We will discreetly develop greater pressure reserve capacity for our own eventual demands if we learn to forget intelligently and unselfishly in the trifles of our everyday existence with others. Let us forget the thorns of everyday life in order to remember the flowers of its possibilities; let us forget the things that hurt in order to remember the unnoticed reasons for gratitude; let us forget the weaknesses of people around us in order to find where they are strong. Let us forget our disappointments in the bravery of fresh resolve; let us forget the little wrongs we have received from our friend in living anew in the recollection of his numerous kindnesses; let us forget the things that depress in focusing on the things that uplift. The effort at—fine justice is fine forgetfulness. It entails living aggressively on the high plains of truth and light.

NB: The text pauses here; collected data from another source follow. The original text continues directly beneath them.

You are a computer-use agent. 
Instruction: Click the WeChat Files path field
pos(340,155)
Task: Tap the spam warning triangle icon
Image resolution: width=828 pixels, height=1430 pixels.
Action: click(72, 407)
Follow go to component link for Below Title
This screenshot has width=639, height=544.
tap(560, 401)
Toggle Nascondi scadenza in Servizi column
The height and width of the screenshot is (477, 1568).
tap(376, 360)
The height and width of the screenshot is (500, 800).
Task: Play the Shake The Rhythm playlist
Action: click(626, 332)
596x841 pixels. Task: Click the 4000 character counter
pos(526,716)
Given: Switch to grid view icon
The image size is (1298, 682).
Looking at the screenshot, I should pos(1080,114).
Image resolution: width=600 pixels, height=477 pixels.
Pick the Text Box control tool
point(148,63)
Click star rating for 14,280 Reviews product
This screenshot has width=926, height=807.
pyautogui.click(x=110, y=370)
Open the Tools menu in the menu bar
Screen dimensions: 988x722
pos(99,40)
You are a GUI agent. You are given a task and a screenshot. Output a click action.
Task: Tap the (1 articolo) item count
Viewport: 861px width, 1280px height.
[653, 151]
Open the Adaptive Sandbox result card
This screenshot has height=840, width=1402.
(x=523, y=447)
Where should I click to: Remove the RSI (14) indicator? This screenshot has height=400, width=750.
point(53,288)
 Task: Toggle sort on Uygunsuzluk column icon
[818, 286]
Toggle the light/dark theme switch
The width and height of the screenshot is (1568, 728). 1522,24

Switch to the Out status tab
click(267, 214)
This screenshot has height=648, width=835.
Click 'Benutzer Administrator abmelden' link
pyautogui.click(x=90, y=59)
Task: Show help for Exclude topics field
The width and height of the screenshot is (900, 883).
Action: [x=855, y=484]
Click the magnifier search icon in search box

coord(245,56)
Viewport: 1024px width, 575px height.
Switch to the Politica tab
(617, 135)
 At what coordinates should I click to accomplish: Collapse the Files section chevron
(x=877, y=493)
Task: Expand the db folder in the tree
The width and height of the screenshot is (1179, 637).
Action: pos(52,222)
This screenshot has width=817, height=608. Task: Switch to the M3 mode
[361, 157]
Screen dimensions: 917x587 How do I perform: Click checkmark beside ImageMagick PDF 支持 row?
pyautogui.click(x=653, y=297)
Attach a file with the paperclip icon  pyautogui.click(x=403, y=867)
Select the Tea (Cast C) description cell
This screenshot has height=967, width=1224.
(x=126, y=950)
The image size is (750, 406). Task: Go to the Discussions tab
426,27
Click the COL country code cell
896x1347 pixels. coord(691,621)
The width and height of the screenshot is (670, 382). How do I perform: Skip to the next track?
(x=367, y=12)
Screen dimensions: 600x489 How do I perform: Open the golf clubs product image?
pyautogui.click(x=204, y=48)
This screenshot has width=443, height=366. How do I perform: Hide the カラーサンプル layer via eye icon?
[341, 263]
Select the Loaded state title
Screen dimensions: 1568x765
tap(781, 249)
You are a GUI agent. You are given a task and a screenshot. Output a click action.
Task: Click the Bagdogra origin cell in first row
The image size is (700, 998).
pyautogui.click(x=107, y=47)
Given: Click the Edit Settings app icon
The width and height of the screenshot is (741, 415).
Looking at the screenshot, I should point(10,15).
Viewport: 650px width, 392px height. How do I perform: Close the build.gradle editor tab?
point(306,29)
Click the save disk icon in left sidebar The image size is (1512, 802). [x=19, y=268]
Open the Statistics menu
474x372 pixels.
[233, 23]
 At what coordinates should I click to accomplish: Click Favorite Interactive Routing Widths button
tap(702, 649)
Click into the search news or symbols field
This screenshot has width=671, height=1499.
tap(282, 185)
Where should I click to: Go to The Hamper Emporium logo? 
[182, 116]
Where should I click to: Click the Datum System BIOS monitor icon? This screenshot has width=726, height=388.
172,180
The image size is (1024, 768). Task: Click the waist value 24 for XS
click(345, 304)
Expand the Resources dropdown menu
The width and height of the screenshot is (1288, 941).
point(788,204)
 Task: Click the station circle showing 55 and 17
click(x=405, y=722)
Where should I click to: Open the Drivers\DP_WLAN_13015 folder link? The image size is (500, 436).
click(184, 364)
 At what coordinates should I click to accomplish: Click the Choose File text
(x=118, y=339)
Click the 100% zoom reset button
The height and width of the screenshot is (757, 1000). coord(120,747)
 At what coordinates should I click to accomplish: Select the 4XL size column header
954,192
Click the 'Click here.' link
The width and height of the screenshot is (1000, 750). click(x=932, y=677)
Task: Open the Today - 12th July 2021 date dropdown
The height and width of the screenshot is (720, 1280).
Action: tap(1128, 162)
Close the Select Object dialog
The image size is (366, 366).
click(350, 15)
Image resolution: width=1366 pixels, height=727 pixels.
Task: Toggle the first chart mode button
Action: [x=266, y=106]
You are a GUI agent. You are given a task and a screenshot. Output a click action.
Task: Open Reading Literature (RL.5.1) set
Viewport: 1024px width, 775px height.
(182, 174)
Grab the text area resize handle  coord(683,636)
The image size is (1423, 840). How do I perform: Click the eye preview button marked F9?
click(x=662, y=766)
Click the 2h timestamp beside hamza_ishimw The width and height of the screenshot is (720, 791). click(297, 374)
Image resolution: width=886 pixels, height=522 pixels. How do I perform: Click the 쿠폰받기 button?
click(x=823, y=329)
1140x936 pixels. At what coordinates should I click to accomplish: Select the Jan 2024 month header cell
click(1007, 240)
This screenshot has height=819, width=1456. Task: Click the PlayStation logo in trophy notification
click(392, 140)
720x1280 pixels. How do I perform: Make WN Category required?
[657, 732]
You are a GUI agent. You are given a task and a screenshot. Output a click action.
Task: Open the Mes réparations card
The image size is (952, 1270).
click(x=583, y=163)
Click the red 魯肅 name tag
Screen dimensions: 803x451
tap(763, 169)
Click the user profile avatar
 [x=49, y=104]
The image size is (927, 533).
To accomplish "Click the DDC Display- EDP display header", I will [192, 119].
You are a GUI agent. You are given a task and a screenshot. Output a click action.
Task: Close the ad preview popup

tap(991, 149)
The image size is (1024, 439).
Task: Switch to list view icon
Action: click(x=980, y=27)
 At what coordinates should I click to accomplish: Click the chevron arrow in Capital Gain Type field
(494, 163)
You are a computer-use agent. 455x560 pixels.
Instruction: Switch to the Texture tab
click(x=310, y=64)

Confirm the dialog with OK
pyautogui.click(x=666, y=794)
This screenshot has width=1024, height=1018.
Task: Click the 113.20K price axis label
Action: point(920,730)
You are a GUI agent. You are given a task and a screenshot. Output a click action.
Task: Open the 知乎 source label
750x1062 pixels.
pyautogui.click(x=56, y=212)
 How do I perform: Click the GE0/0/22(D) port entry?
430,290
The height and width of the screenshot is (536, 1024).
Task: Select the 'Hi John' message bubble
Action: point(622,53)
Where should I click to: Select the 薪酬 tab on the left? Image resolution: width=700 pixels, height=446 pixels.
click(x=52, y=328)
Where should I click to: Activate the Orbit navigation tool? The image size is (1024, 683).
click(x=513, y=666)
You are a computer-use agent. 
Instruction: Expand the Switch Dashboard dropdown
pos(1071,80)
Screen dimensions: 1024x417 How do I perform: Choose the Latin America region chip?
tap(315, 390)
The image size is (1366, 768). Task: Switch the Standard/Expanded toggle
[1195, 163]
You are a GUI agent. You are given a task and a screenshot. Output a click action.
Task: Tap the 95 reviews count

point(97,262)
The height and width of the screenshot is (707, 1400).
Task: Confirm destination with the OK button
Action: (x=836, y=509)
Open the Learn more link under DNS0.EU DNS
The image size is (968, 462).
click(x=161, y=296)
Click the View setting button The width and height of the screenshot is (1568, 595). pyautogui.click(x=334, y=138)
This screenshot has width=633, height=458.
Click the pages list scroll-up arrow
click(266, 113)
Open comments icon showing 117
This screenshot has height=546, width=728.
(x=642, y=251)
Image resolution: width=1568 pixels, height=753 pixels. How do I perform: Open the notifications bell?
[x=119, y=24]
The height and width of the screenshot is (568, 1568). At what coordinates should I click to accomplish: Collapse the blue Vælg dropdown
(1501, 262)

He who has become harsh, egotistical, intolerant, and critical as a result of his success, and who has little tolerance with others who have not, should take a break from his labor of hanging fresh medals on his chest of self-approval. He should forget his unseemly conceit by remembering his own difficult battles and the role that luck, patronage, favor, or even dubious cunning played in his success. Then he can readily lend the helpful hand he is now withholding.
We often allow a past deed to taint our current existence: we remember when we should forget. Things done in youth, in periods of irrationality, deeds committed many years ago have left vivid scars in our minds, that sting and canker, that discourage and deaden purpose, impair our moral vigor, blur our mental vision, and dull our energy. We should let the dead of the past to be buried. We should remove them out of our lives and minds permanently. Let us consider the deeds of someone else—a lesser self that is now dead, not the self that exists today, the one we are trying to make finer and better—if we have made all feasible reparations. Let us make our new self more than a relic of a bygone era. Allow it to serve as a prophetic tablet for the bigger self that we are developing.
Only remember and consider previous foolishness, errors, sin, and grief for as long as it takes to heal, atone, and prevent them. Then, in the soul’s focus on the new, fresh, clean days for higher, truer life, forget the sorrow, shame, wrong, and failure of yesterdays, making each new today simply the precursor to a new, better tomorrow.